Another de-sequestration therapy in development targets PfEMP1s that harbor the DBLα1 domain shown to bind heparin or heparin-sulfate [120]. These PfEMP1s are frequently involved in rosetting of IEs with uninfected erythrocytes, a phenotype that may lead to greater microvascular obstruction [121]. Sevuparin, a heparin analog that lacks the antithrombin III-moiety and consequently has reduced anti-coagulant activity, caused transient de-sequestration of P. falciparum in adult patients with uncomplicated malaria treated with atovaquone/proguanil [122]. It has the added benefit of inhibiting merozoite invasion, but it remains to be seen if sevuparin will be effective in severe malaria patients treated with artesunate.

A major challenge with de-sequestration strategies is that PfEMP1s constitute a large and diverse protein family with cooperative binding between PfEMP1 domains. Desequestration strategies must overcome allelic variation between PfEMP1 sequences, as well as target key binding interactions contributing to the overall cytoadhesive activity of a given PfEMP1 variant. To ensure success, it will be important to determine if key PfEMP1-receptor interactions are common between different virulent PfEMP1 forms. While immune sera mediated de-sequestration in a P. falciparum squirrel monkey model of malaria [123], it was ineffective in pediatric CM patients [124]. More research is needed to determine what makes an effective de-sequestration therapy.

Reducing endothelial dysfunction

Several processes have been implicated in endothelial dysfunction in CM, including localized dysregulation of clotting [94, 95, 107], excessive release of pro-inflammatory cytokines [104, 105], and disruption of the BBB [100, 101, 125]. The pathways that underlie these processes provide opportunities to intervene therapeutically.

As mentioned above, IEs potentially impair the EPCR-APC pathway (reviewed in [126]). Exogenous APC could potentially help restore BBB integrity by dampening the effect of thrombin or P. falciparum histone-induced permeability [127, 128] or counteracting endothelial activation by inhibiting the release of effectors such as IL-8 [128] and angiopoietin-2 (Ang-2) from Weibel-Palade bodies. Indeed, APC improved microcirculation in cases of sepsis [129]. There are some case reports of APC efficacy in severe malaria, but it has yet to be tested in a clinical trial. Like APC, exogenous Ang-1 may be effective at reducing endothelial activation in CM [130]. The host cell signaling pathways downstream of APC and Ang-1 may also be targeted for therapeutic benefit.

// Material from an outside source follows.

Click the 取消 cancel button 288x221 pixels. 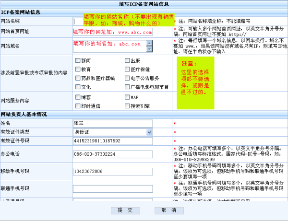tap(166, 210)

Several parasite products initiate barrier-disruptive signaling in endothelial cell monolayers and present opportunities for host-targeted therapy. For example, histidine-rich protein 2 (HRP2), a parasite protein that is released upon rupture of IEs and is a marker of disease severity [131, 132], caused disruption of brain endothelial barriers through activation of the inflammasome [133]. Other endothelial-activating and permeability-inducing stimuli include P. falciparum histones, thought to be partially dependent on Src family kinases [128], soluble factors from lysis of IEs [134], merozoite-associated proteins, and P. falciparum glycophosphatidylinositols and food vacuoles [135, 136]. Modulation of angiotensin signaling, either via blockade of the angiotensin II type 1 receptor (AT1) or stimulation of the angiotensin II type 2 receptor (AT2) blocked parasite-induced β-catenin-dependent barrier disruption in vitro, and is being considered as a barrier-strengthening strategy [134].

Several studies have reported apoptosis of endothelial cells on exposure to P. falciparum [134, 137, 138]. While apoptosis was a major permeability mechanism in the study implicating β-catenin signaling [134], the kinetics of cell death suggested it was not the pathway that led to HRP2-induced endothelial barrier disruption [133]. In vivo evidence of apoptosis in brain tissue may help to clarify whether it is an important mechanism of BBB disruption.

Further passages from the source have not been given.